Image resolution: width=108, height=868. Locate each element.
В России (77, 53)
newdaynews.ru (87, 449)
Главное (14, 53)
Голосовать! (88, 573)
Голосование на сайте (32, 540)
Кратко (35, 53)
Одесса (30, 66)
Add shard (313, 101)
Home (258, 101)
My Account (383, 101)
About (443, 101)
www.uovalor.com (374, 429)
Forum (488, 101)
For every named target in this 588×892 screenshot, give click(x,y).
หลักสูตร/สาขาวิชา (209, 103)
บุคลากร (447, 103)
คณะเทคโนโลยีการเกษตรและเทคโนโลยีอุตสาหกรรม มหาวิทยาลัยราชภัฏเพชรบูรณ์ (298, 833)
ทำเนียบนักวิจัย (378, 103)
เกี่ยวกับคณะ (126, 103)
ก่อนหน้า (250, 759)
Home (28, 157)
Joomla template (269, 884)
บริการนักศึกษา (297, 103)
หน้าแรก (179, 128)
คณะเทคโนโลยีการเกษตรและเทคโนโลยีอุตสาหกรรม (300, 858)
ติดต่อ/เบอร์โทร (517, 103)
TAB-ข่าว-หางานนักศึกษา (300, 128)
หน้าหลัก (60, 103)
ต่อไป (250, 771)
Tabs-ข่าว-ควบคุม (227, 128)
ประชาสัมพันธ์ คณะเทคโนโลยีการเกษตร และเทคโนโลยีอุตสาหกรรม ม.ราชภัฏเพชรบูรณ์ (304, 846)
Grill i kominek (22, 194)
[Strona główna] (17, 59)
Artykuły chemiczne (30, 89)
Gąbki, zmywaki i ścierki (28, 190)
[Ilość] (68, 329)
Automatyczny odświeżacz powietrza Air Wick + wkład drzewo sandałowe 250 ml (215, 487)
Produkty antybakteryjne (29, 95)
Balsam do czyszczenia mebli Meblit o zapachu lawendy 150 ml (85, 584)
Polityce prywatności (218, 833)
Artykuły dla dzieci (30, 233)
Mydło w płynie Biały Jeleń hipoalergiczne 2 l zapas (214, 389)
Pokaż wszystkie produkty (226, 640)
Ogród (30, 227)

************

[DIRECTION]: Rewrite the listing, starting at the line that contains "Add shard (313, 101)" and ending at the end of the listing, with the requests kept in. Multiply only the coordinates in the answers by 2.6, and round each to a whole number, with halves rounded up.

[TASK RESULT]:
Add shard (814, 263)
Home (671, 263)
My Account (996, 263)
About (1152, 263)
www.uovalor.com (972, 1115)
Forum (1269, 263)
For every named target in this 588×892 screenshot, give click(x,y).
หลักสูตร/สาขาวิชา (543, 268)
บุคลากร (1162, 268)
คณะเทคโนโลยีการเกษตรและเทคโนโลยีอุตสาหกรรม มหาวิทยาลัยราชภัฏเพชรบูรณ์ (775, 2166)
ทำเนียบนักวิจัย (983, 268)
เกี่ยวกับคณะ (328, 268)
ก่อนหน้า (650, 1973)
Home (73, 408)
Joomla template (699, 2298)
บริการนักศึกษา (772, 268)
หน้าแรก (465, 333)
คณะเทคโนโลยีการเกษตรและเทคโนโลยีอุตสาหกรรม (780, 2231)
ติดต่อ/เบอร์โทร (1344, 268)
TAB-ข่าว-หางานนักศึกษา (780, 333)
หน้าหลัก (156, 268)
ต่อไป (650, 2005)
Tabs-ข่าว-ควบคุม (590, 333)
ประชาสัมพันธ์ คณะเทคโนโลยีการเกษตร และเทคโนโลยีอุตสาหกรรม ม.ราชภัฏเพชรบูรณ์ (790, 2200)
Grill i kominek (57, 504)
[Strona główna] (44, 153)
Artykuły chemiczne (78, 231)
Gąbki, zmywaki i ścierki (73, 494)
[Ilość] (177, 855)
Automatyczny odświeżacz powietrza Air Wick + wkład drzewo sandałowe 250 ml (559, 1266)
Produkty antybakteryjne (75, 247)
Balsam do czyszczenia mebli Meblit o zapachu lawendy 150 ml (221, 1518)
Polityce prywatności (567, 2166)
Artykuły dla dzieci (78, 606)
Mydło w płynie Biały Jeleń hipoalergiczne 2 l zapas (556, 1011)
Pokaż wszystkie produkty (588, 1664)
Ogród (78, 590)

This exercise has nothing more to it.